What is needed.
The whole listing is to be printed again exactly.

Extracted information.
━━━━━━━━━━━━━━━━━━━━

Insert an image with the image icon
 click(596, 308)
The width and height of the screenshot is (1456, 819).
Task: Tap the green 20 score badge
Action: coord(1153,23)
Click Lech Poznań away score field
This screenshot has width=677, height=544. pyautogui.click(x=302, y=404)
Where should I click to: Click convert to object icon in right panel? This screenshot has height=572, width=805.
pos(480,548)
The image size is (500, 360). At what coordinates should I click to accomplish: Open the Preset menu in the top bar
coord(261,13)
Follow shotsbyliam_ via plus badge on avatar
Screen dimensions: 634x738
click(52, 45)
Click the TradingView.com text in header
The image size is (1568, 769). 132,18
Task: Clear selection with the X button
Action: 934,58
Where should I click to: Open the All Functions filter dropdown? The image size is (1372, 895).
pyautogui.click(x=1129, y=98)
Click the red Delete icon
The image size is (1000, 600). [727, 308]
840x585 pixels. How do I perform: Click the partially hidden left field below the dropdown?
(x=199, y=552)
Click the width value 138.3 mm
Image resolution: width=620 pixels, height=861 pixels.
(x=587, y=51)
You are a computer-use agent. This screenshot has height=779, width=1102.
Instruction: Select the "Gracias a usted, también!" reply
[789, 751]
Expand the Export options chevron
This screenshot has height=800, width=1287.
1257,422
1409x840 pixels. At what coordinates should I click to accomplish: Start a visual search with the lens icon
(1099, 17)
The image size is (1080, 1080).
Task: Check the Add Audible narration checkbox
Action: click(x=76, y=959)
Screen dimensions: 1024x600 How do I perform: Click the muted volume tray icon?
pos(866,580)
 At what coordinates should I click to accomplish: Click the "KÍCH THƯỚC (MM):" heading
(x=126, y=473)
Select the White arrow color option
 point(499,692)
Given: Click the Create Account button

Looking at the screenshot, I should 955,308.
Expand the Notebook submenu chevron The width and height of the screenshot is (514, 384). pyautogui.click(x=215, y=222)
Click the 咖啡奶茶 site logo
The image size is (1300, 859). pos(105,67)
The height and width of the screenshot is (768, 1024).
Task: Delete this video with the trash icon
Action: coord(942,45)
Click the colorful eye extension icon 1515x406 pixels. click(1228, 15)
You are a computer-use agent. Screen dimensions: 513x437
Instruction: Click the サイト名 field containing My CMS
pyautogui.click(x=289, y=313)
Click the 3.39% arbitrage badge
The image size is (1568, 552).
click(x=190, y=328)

━━━━━━━━━━━━━━━━━━━━

Result.
Insert an image with the image icon
 click(596, 308)
The width and height of the screenshot is (1456, 819).
Task: Tap the green 20 score badge
Action: coord(1153,23)
Click Lech Poznań away score field
This screenshot has width=677, height=544. pyautogui.click(x=302, y=404)
Where should I click to: Click convert to object icon in right panel? This screenshot has height=572, width=805.
pos(480,548)
The image size is (500, 360). At what coordinates should I click to accomplish: Open the Preset menu in the top bar
coord(261,13)
Follow shotsbyliam_ via plus badge on avatar
Screen dimensions: 634x738
click(52, 45)
Click the TradingView.com text in header
The image size is (1568, 769). 132,18
Task: Clear selection with the X button
Action: 934,58
Where should I click to: Open the All Functions filter dropdown? The image size is (1372, 895).
pyautogui.click(x=1129, y=98)
Click the red Delete icon
The image size is (1000, 600). [727, 308]
840x585 pixels. How do I perform: Click the partially hidden left field below the dropdown?
(x=199, y=552)
Click the width value 138.3 mm
Image resolution: width=620 pixels, height=861 pixels.
(x=587, y=51)
You are a computer-use agent. This screenshot has height=779, width=1102.
Instruction: Select the "Gracias a usted, también!" reply
[789, 751]
Expand the Export options chevron
This screenshot has height=800, width=1287.
1257,422
1409x840 pixels. At what coordinates should I click to accomplish: Start a visual search with the lens icon
(1099, 17)
The image size is (1080, 1080).
Task: Check the Add Audible narration checkbox
Action: click(x=76, y=959)
Screen dimensions: 1024x600 How do I perform: Click the muted volume tray icon?
pos(866,580)
 At what coordinates should I click to accomplish: Click the "KÍCH THƯỚC (MM):" heading
(x=126, y=473)
Select the White arrow color option
 point(499,692)
Given: Click the Create Account button

Looking at the screenshot, I should 955,308.
Expand the Notebook submenu chevron The width and height of the screenshot is (514, 384). pyautogui.click(x=215, y=222)
Click the 咖啡奶茶 site logo
The image size is (1300, 859). pos(105,67)
The height and width of the screenshot is (768, 1024).
Task: Delete this video with the trash icon
Action: coord(942,45)
Click the colorful eye extension icon 1515x406 pixels. click(1228, 15)
You are a computer-use agent. Screen dimensions: 513x437
Instruction: Click the サイト名 field containing My CMS
pyautogui.click(x=289, y=313)
Click the 3.39% arbitrage badge
The image size is (1568, 552).
click(x=190, y=328)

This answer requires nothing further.